Start of DATASET RECORDS

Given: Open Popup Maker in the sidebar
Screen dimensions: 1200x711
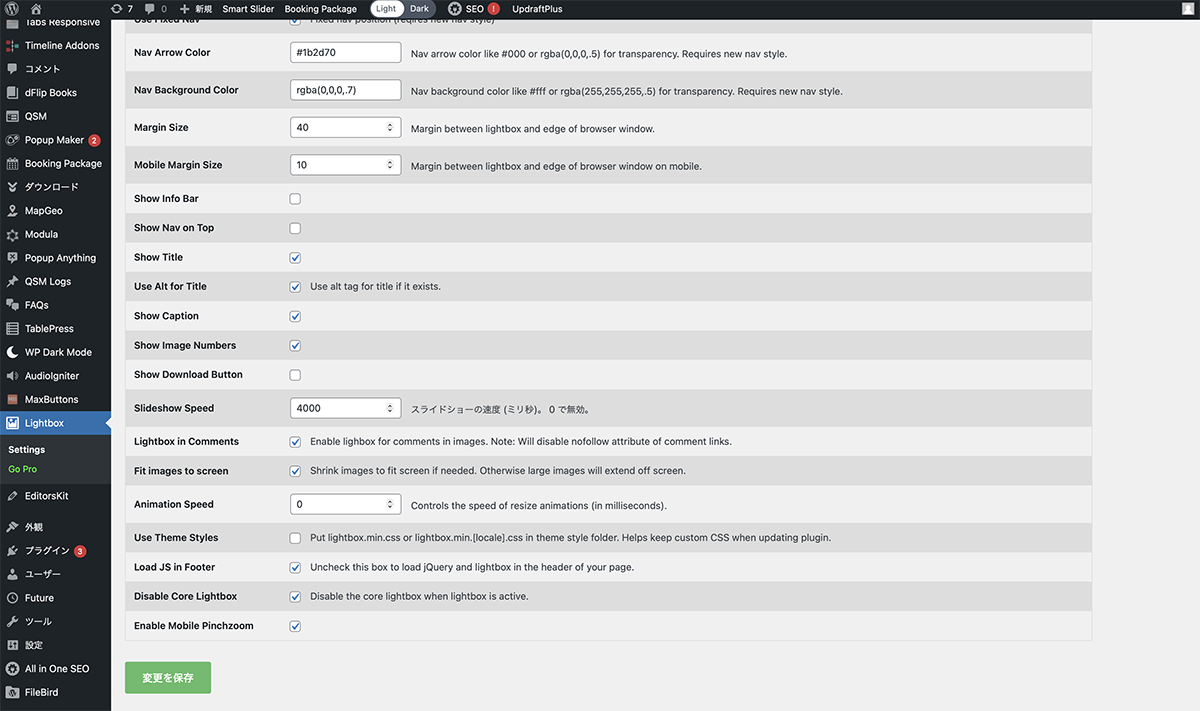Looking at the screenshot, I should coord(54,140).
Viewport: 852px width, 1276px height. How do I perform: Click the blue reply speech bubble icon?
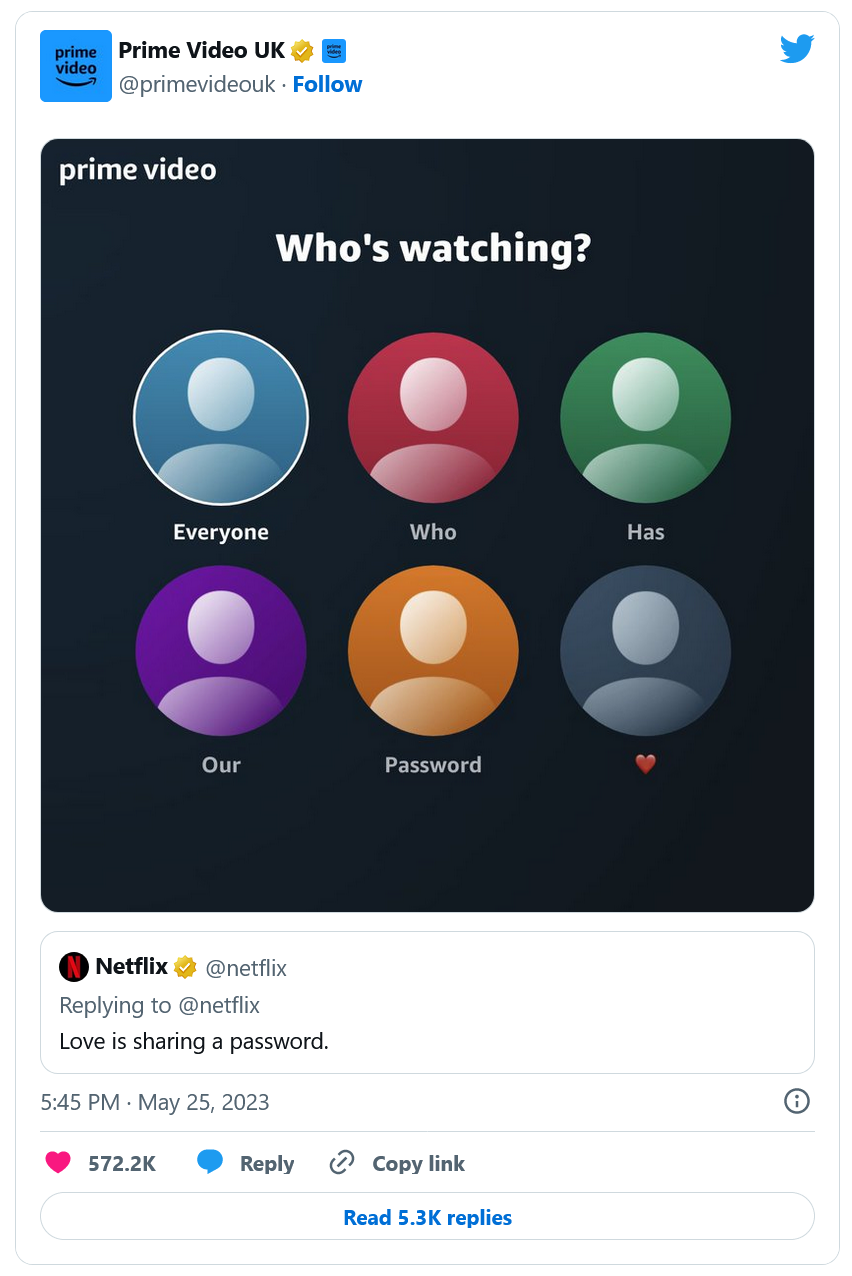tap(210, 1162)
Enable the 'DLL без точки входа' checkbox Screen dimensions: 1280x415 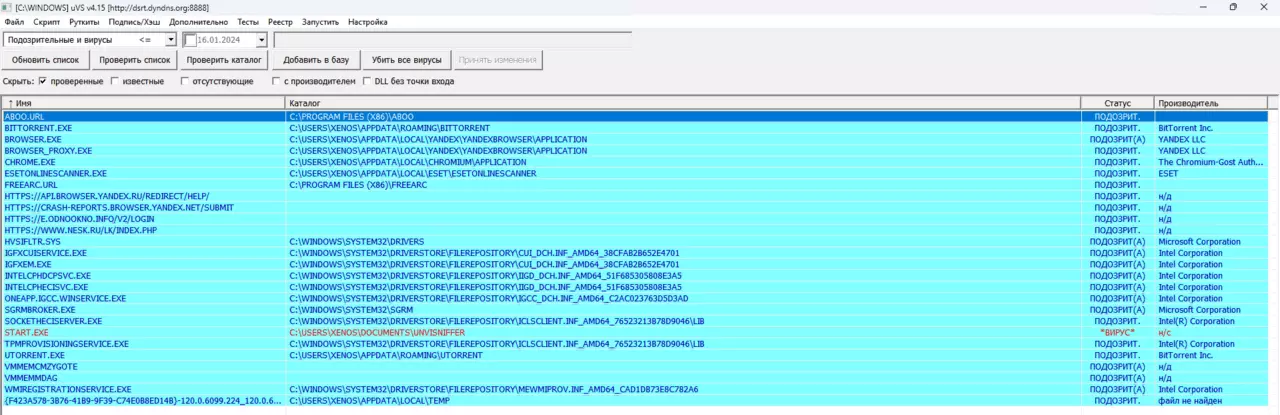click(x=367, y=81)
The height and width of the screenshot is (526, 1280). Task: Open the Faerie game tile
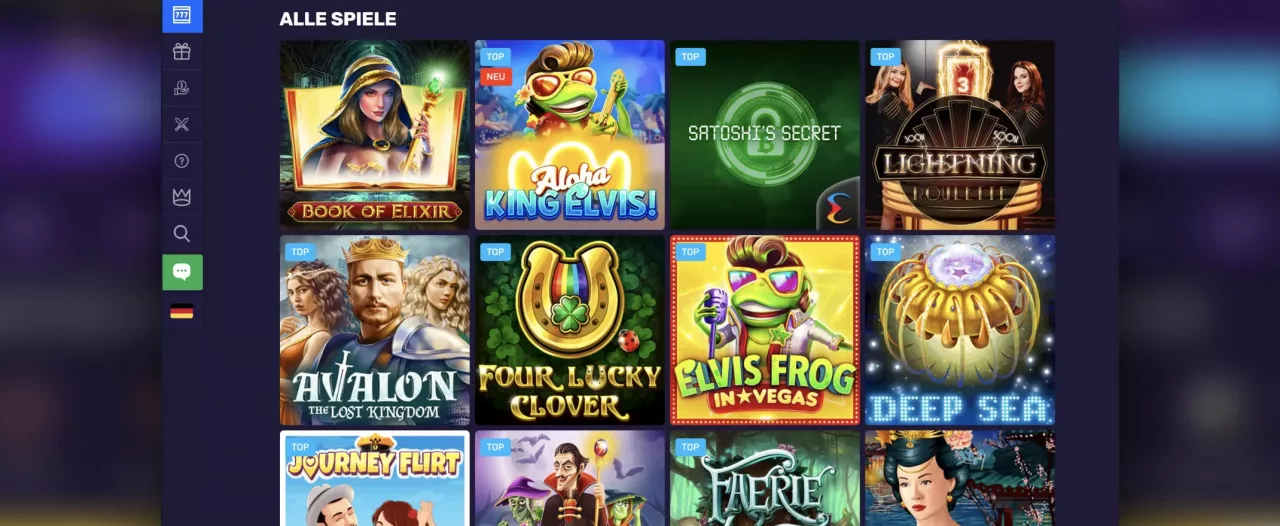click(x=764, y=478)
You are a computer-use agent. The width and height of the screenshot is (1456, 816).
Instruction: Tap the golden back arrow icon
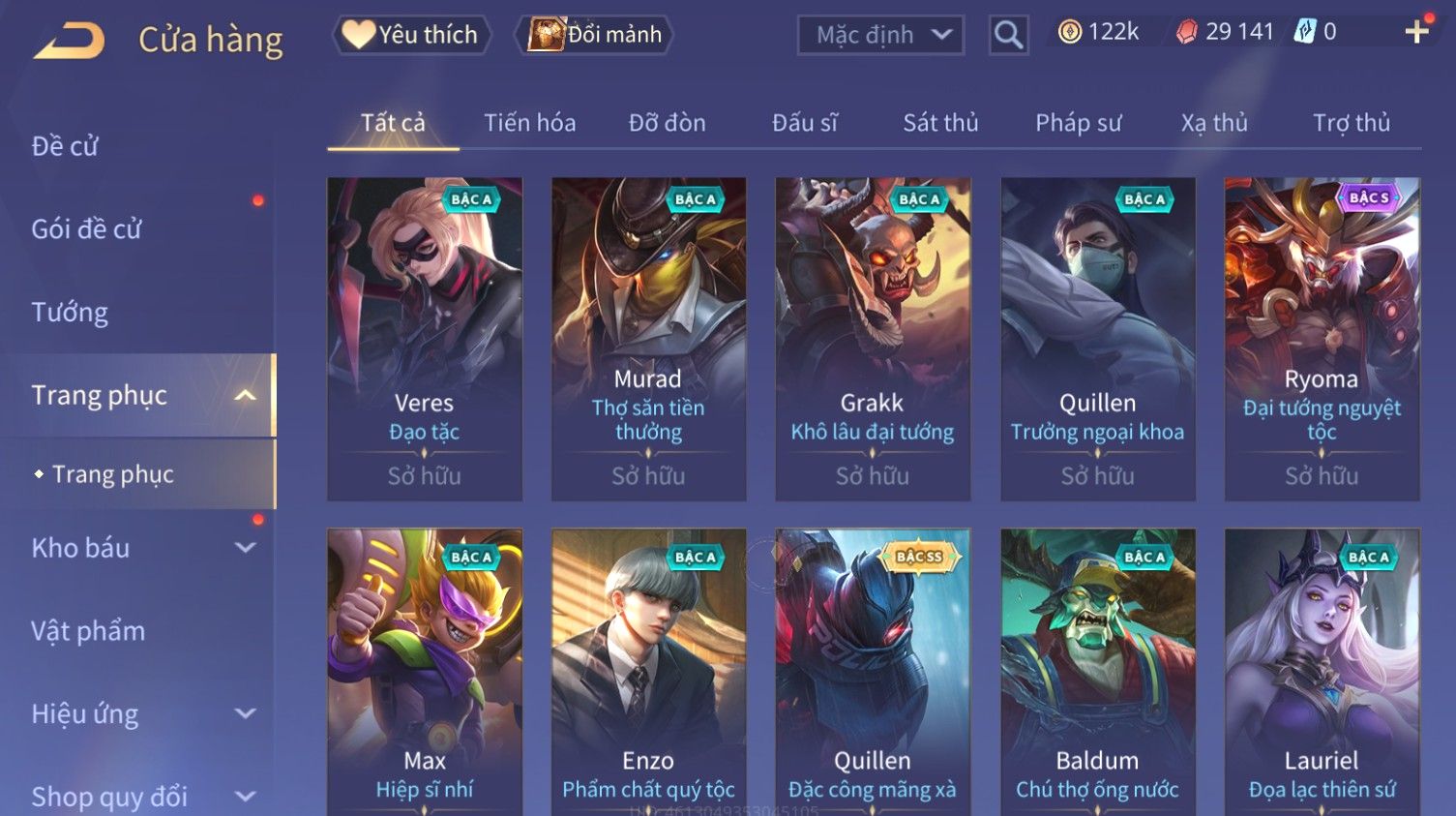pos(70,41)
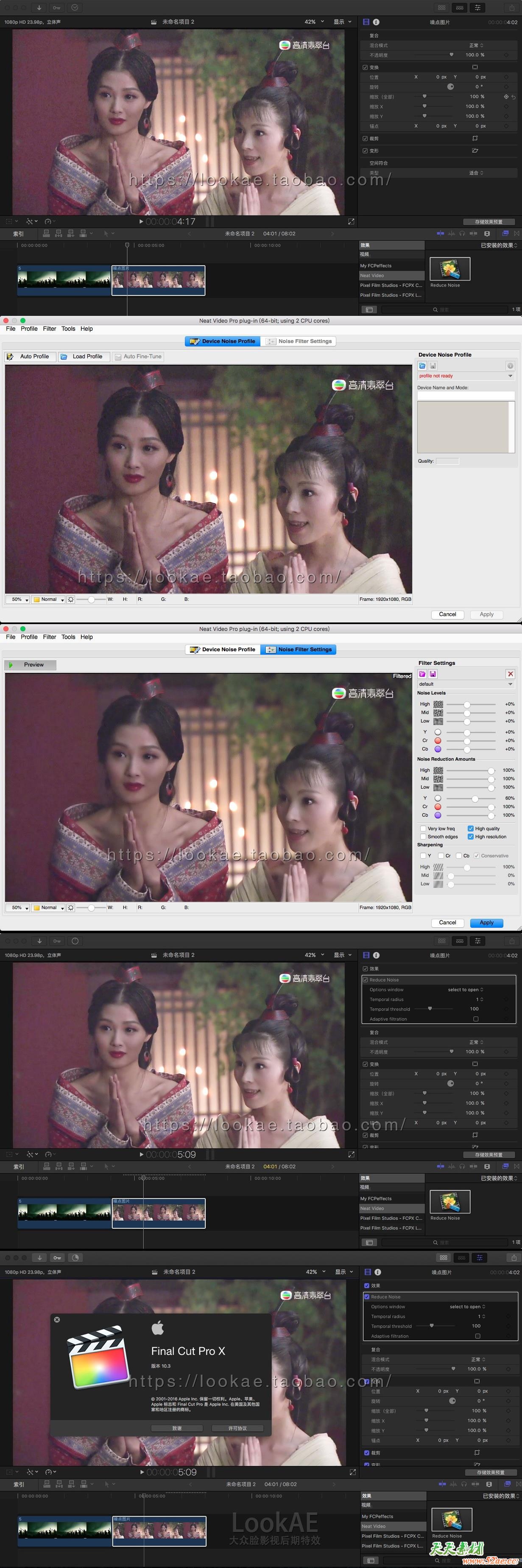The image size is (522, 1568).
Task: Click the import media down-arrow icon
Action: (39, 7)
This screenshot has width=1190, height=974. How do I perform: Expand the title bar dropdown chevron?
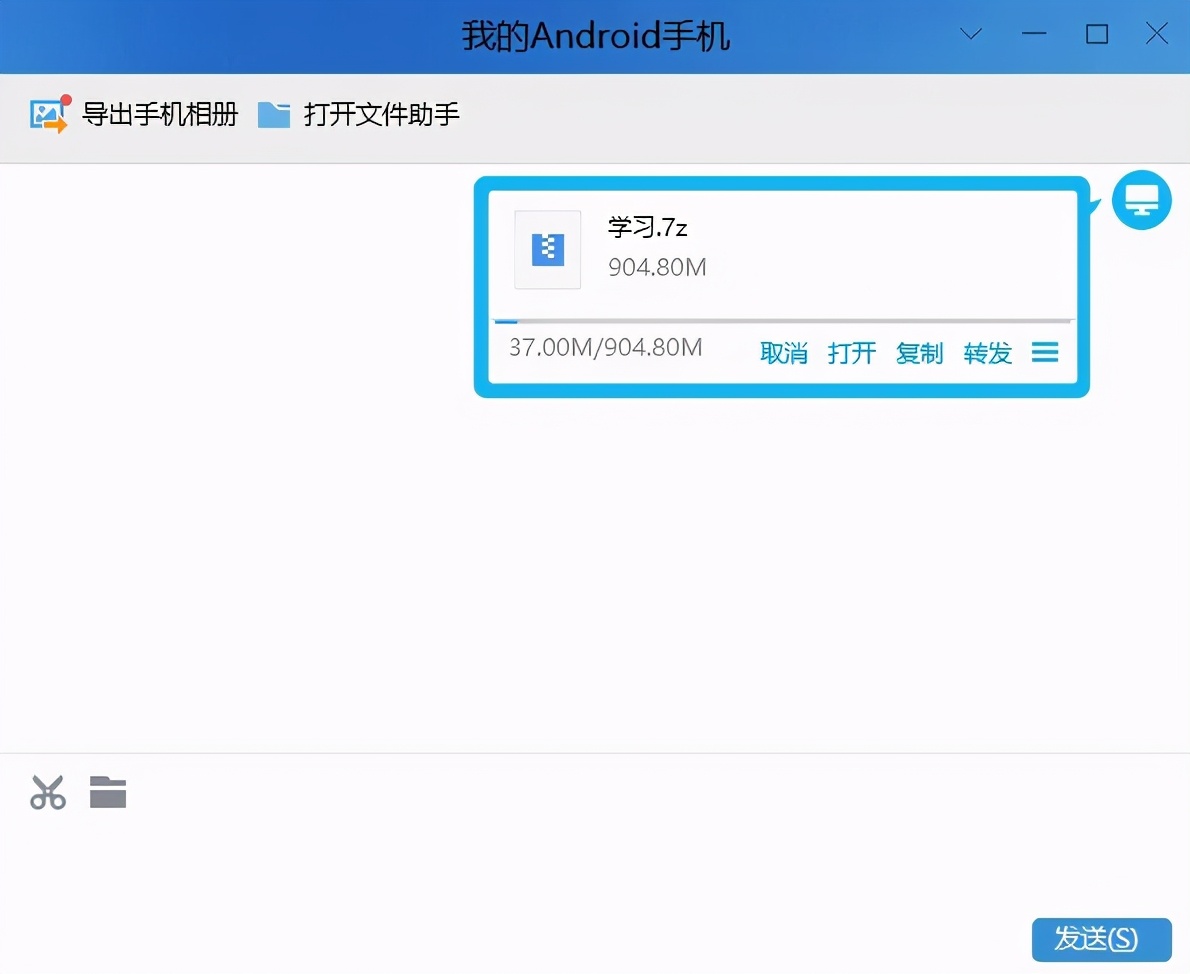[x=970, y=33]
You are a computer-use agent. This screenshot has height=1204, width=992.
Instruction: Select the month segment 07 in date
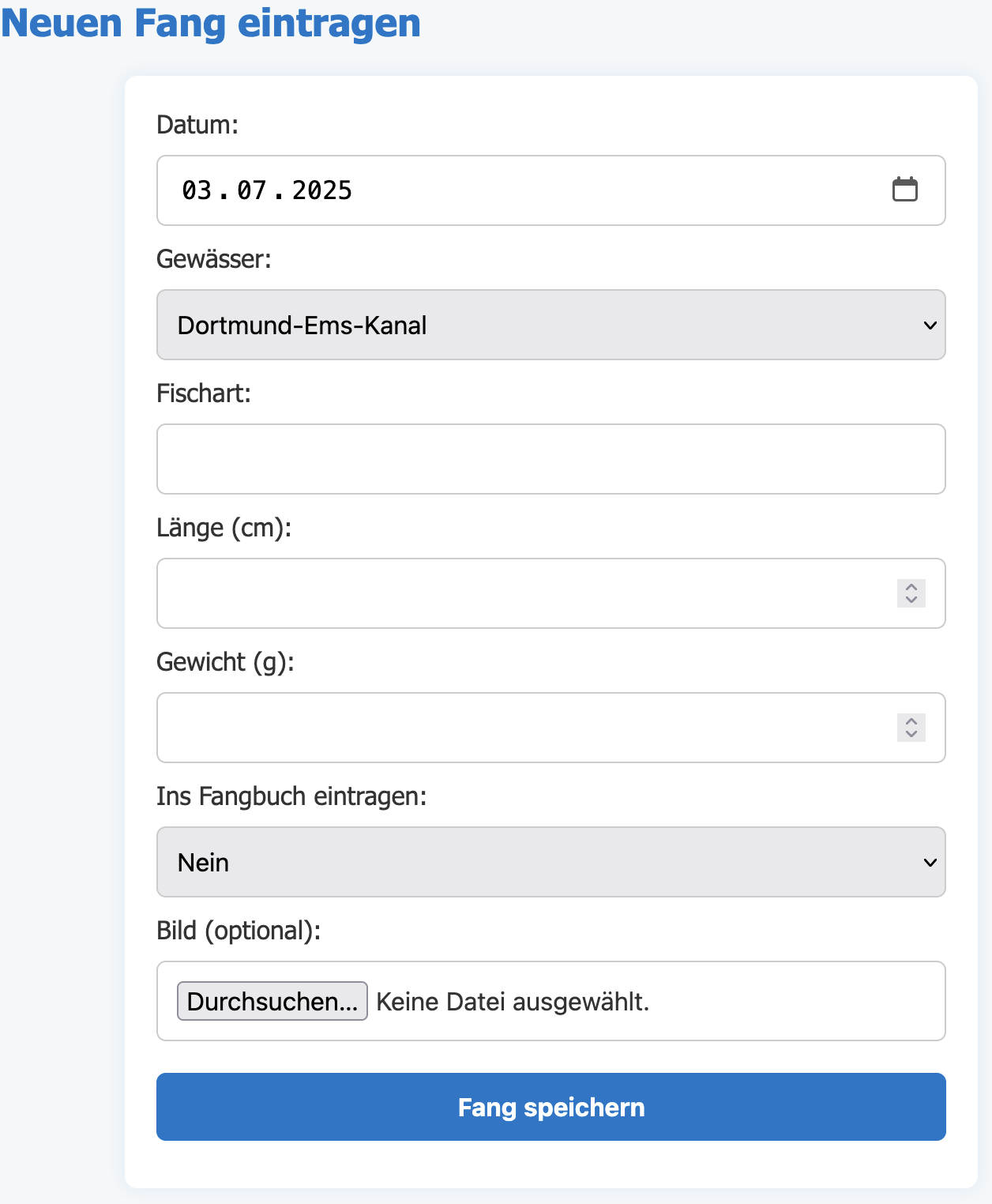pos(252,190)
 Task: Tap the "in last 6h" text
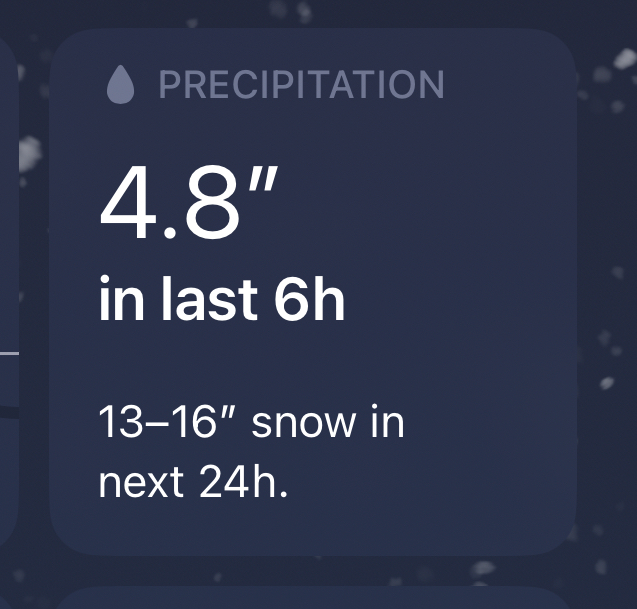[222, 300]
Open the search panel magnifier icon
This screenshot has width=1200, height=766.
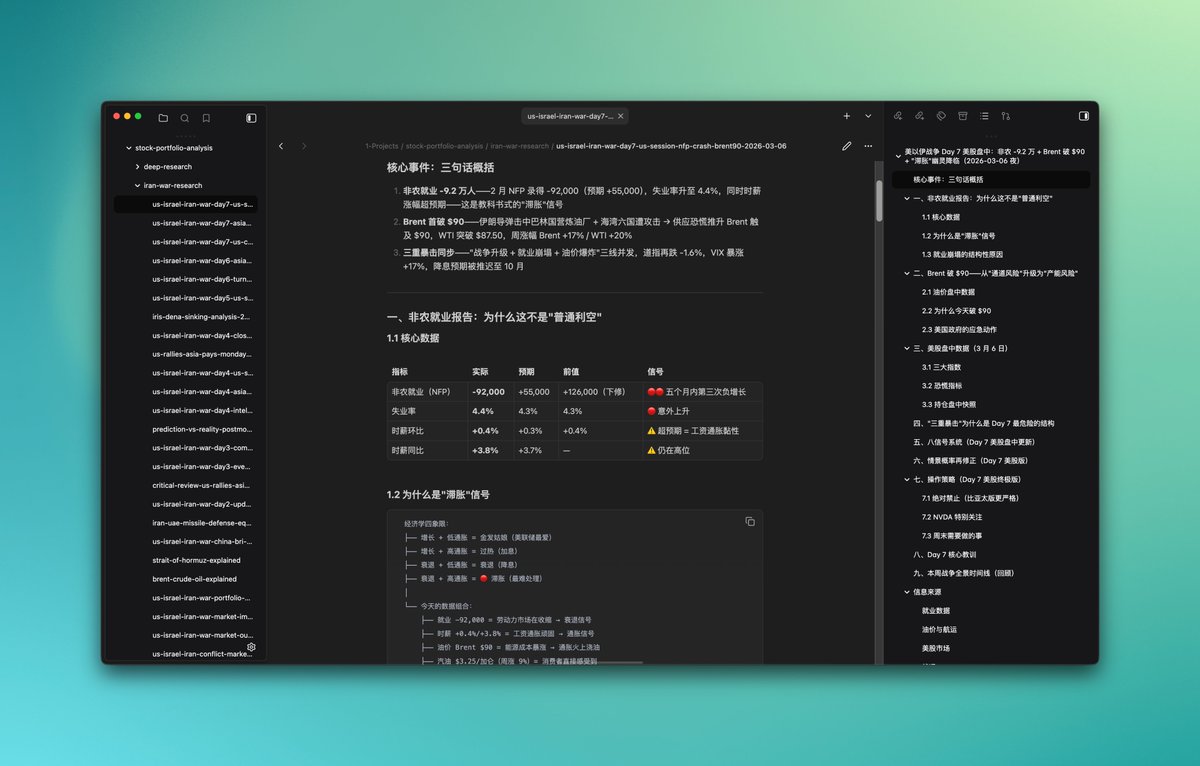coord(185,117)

End of DATASET RECORDS

EXERCISE DETAILS ▸
Your reply must be one number: the count of lines in the records above that contain the string "computer".

TASK SOLUTION ▸
2